___ DATASET ENTRIES

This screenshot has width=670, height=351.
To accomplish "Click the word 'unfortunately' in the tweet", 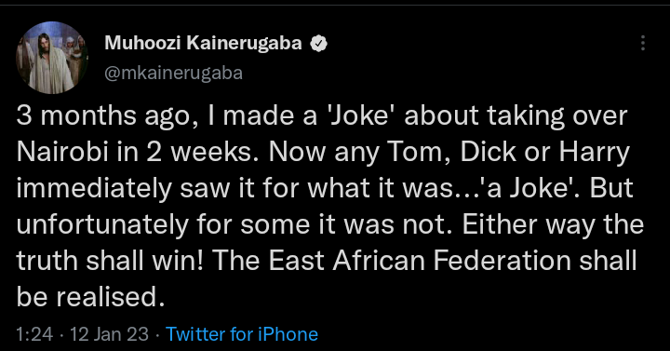I will click(x=102, y=225).
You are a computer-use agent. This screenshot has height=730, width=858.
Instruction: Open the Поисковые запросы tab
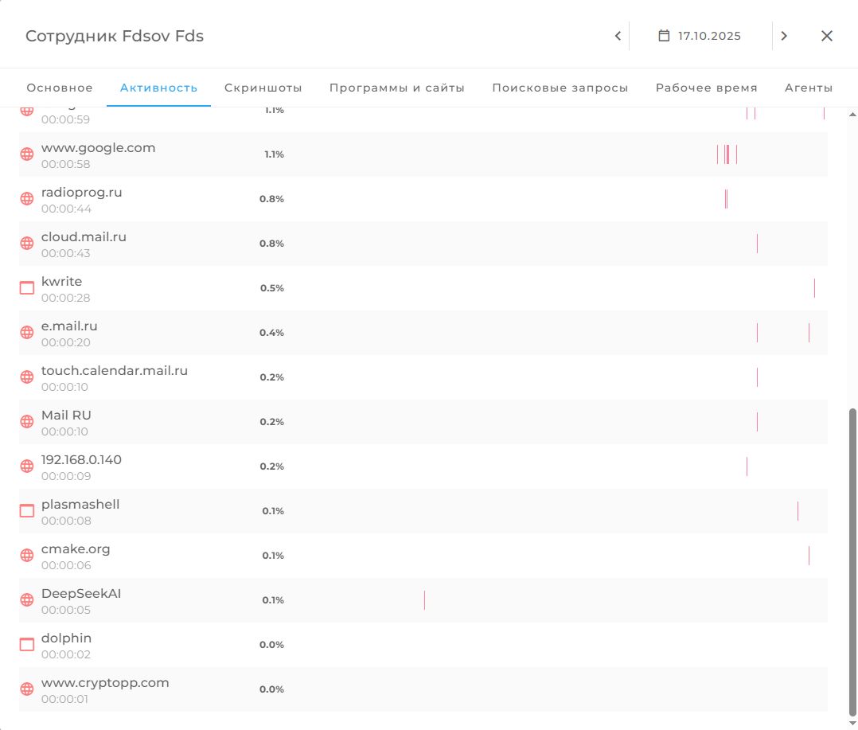click(x=560, y=88)
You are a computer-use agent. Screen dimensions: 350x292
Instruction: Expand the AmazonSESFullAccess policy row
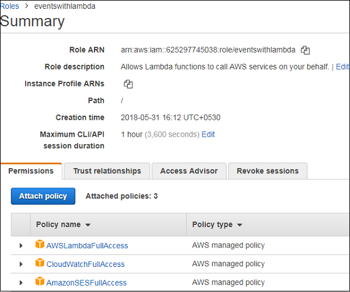pyautogui.click(x=22, y=283)
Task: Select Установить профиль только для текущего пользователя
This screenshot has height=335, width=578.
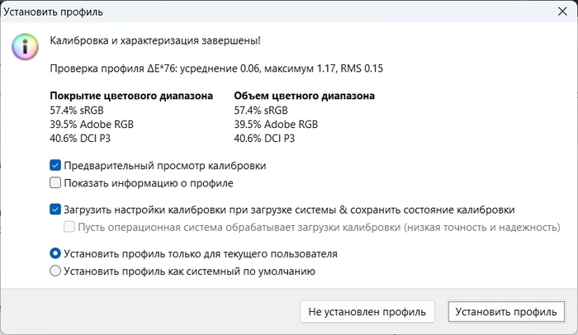Action: tap(56, 253)
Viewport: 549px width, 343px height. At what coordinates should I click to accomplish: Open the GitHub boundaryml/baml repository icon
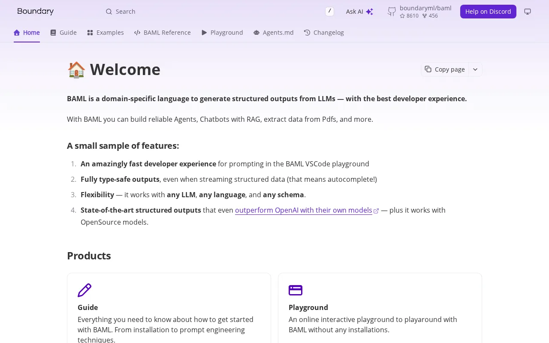pos(392,12)
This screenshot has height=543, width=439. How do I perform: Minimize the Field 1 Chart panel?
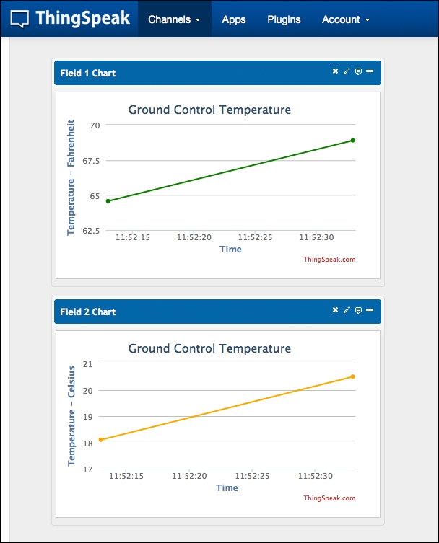(x=370, y=71)
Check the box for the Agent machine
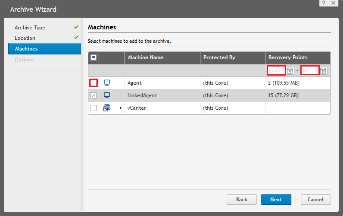Image resolution: width=343 pixels, height=216 pixels. click(x=94, y=83)
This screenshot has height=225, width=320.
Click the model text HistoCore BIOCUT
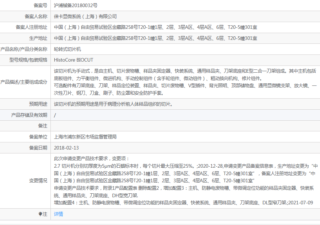pyautogui.click(x=74, y=60)
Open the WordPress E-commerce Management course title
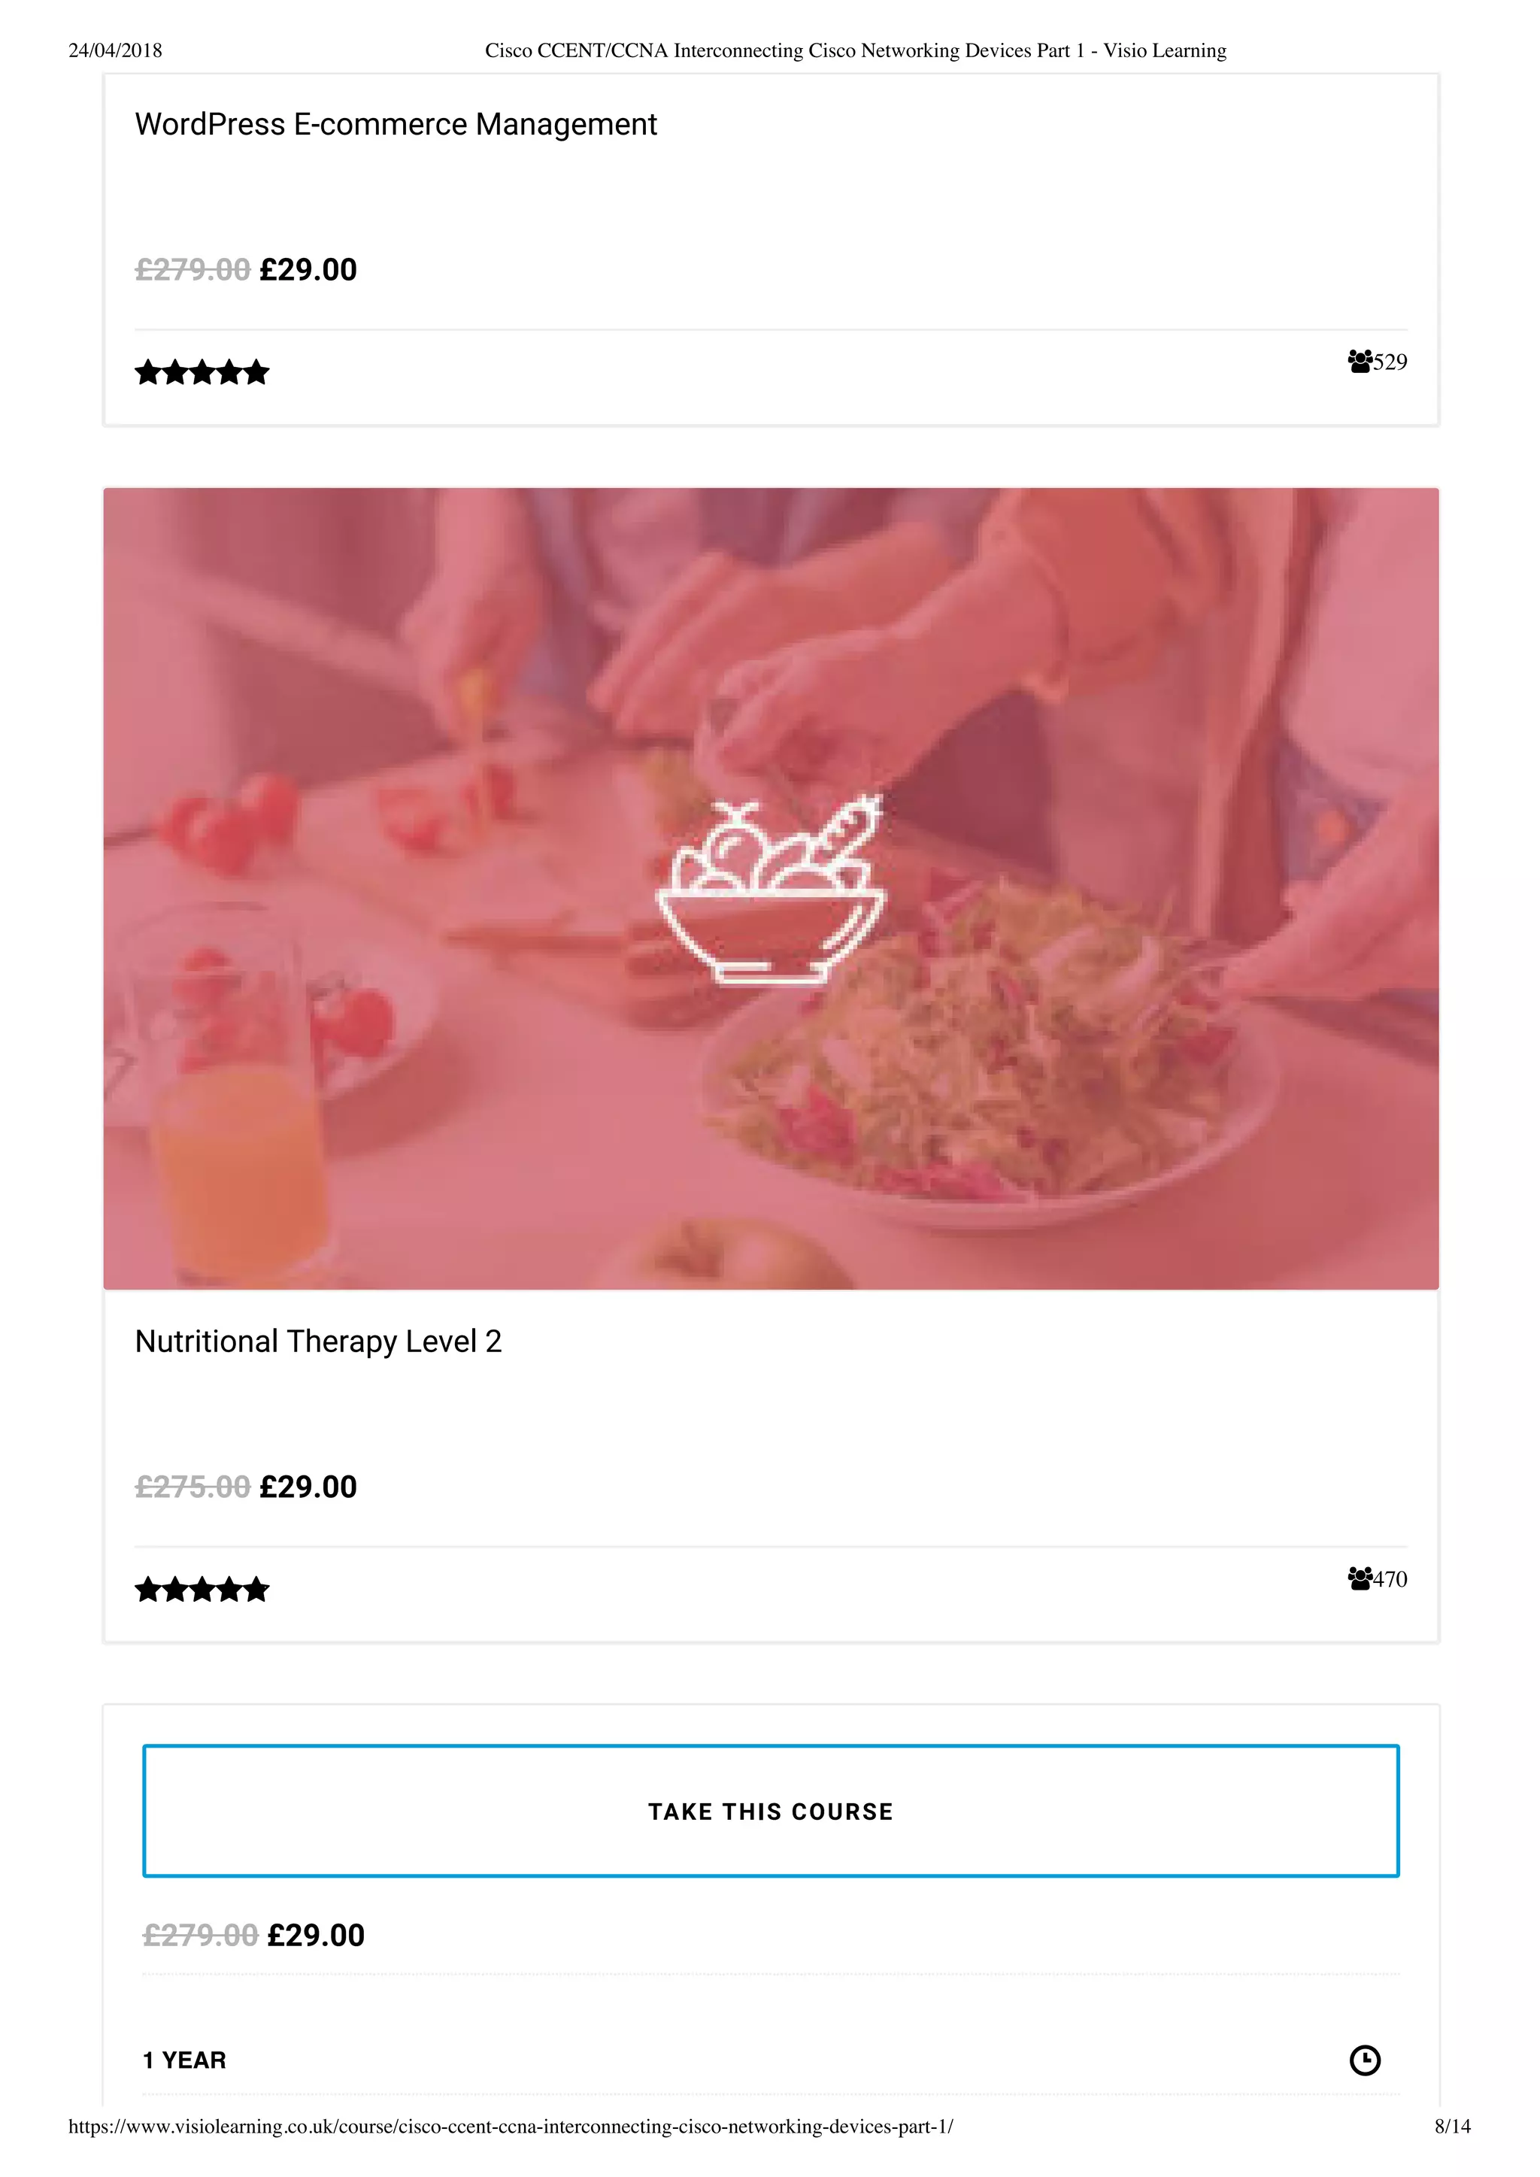 click(395, 124)
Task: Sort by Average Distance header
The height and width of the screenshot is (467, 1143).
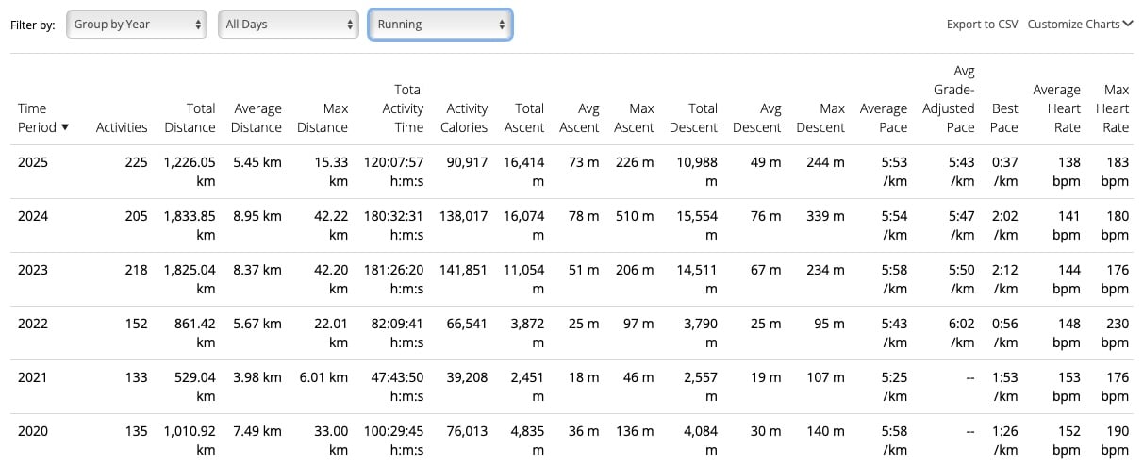Action: click(x=257, y=118)
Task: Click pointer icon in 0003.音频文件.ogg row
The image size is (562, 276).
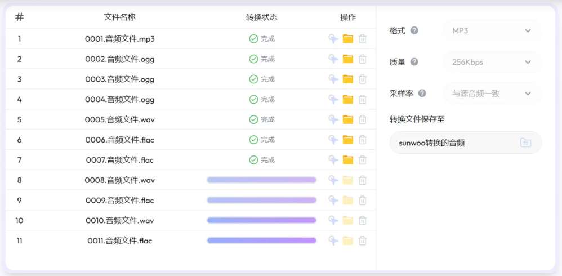Action: 333,79

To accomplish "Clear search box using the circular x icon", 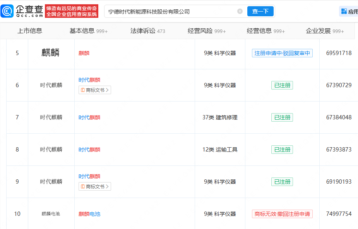I will (x=240, y=11).
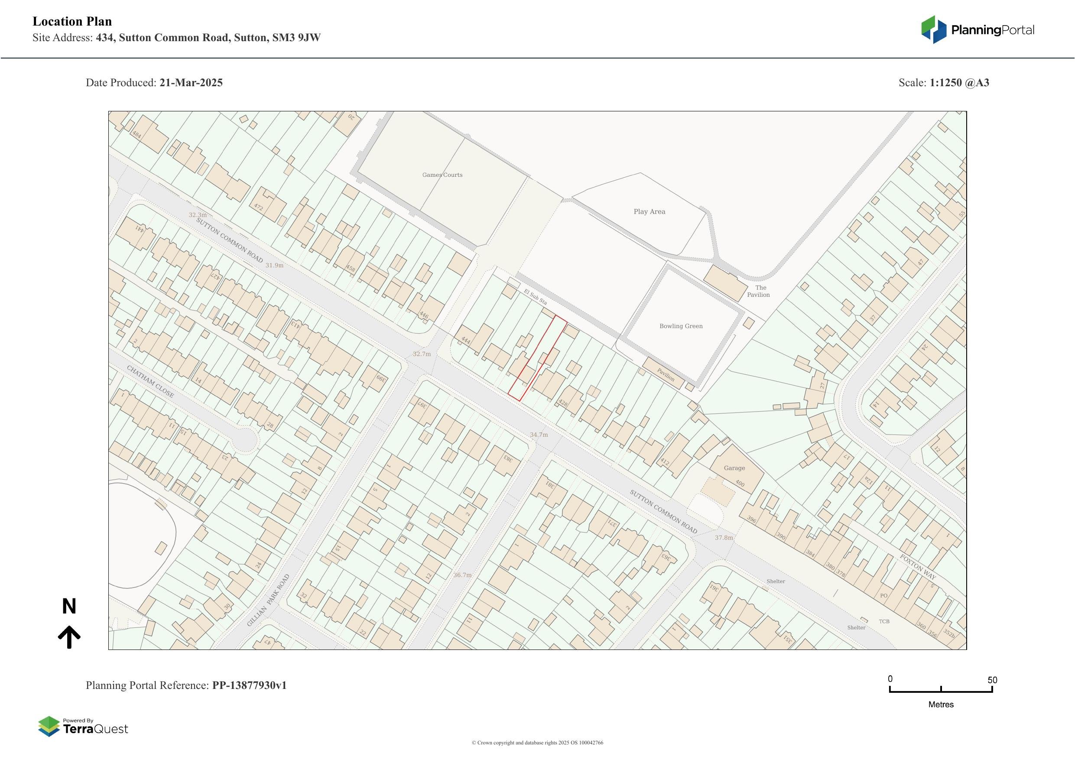Click the Garage building on map
Viewport: 1075px width, 760px height.
[x=736, y=469]
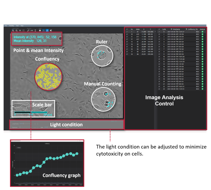
Task: Toggle select-all checkbox in cycle table header
Action: point(159,29)
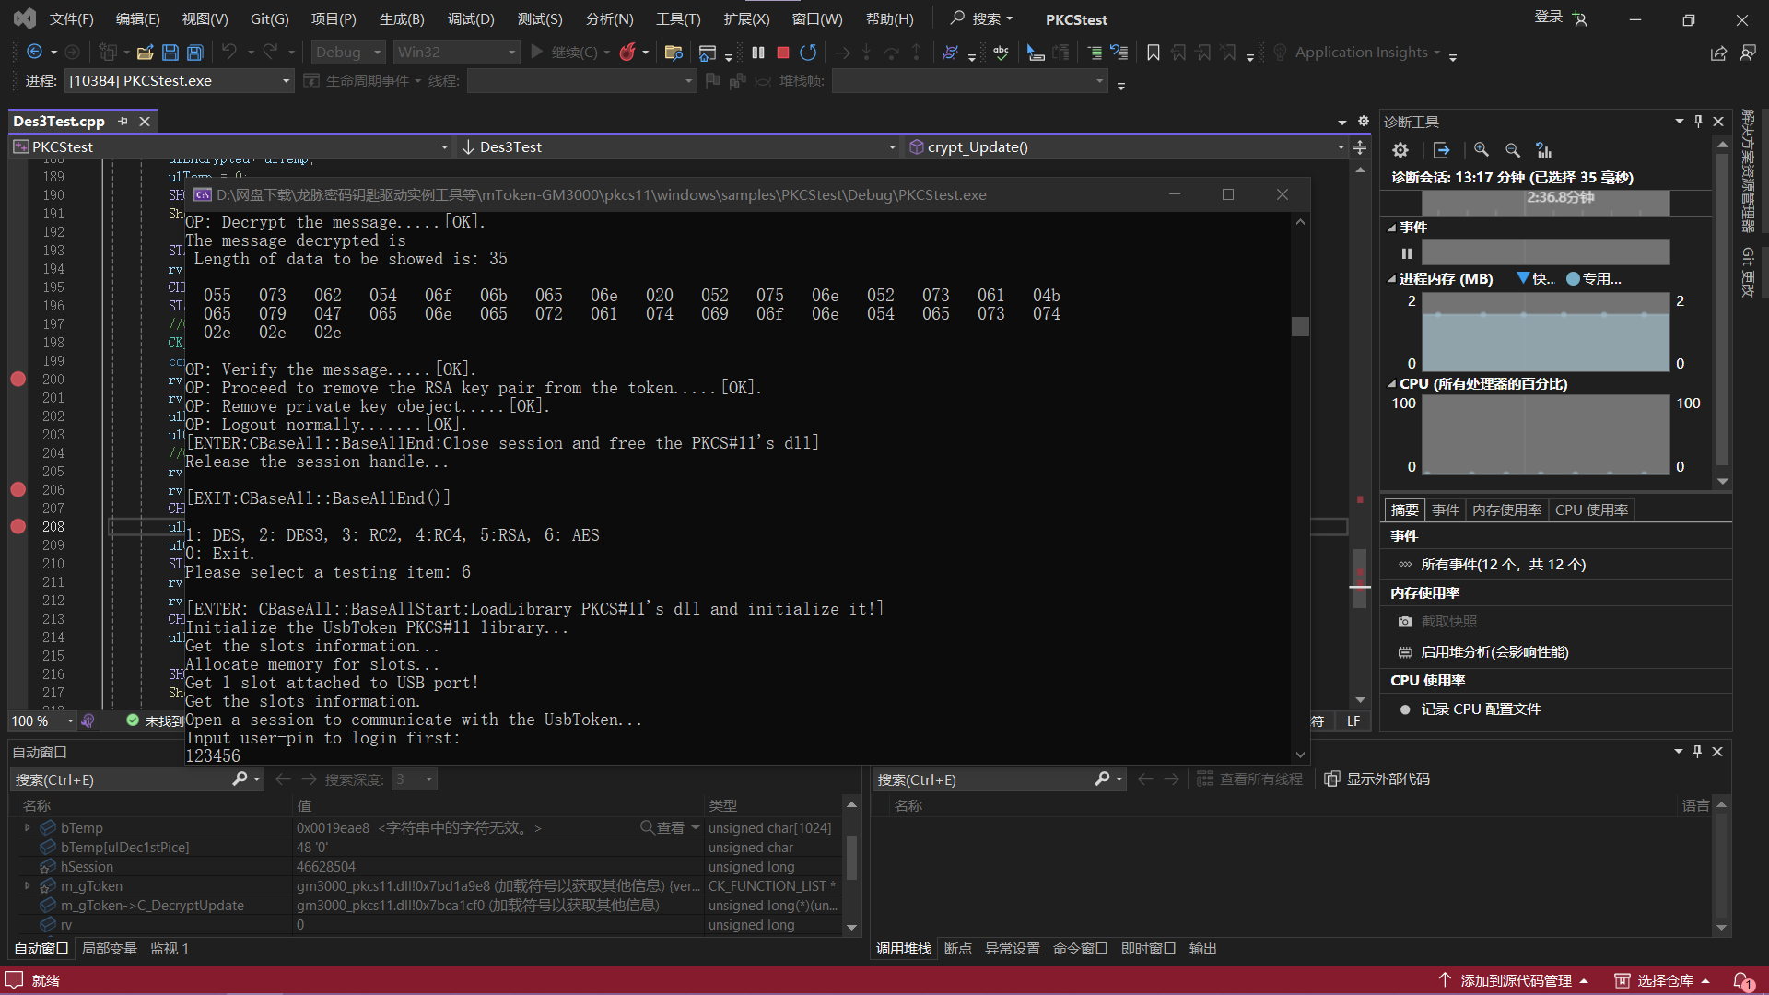This screenshot has height=995, width=1769.
Task: Take a memory snapshot camera icon
Action: pyautogui.click(x=1405, y=622)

______

* [WORK TO DO]
Extract every line from the entries above that contains the string "header", treating uppercase and lowercase letters as different.

* [TASK OUTPUT]
Task: Sort by Average Distance header
Task: Toggle select-all checkbox in cycle table header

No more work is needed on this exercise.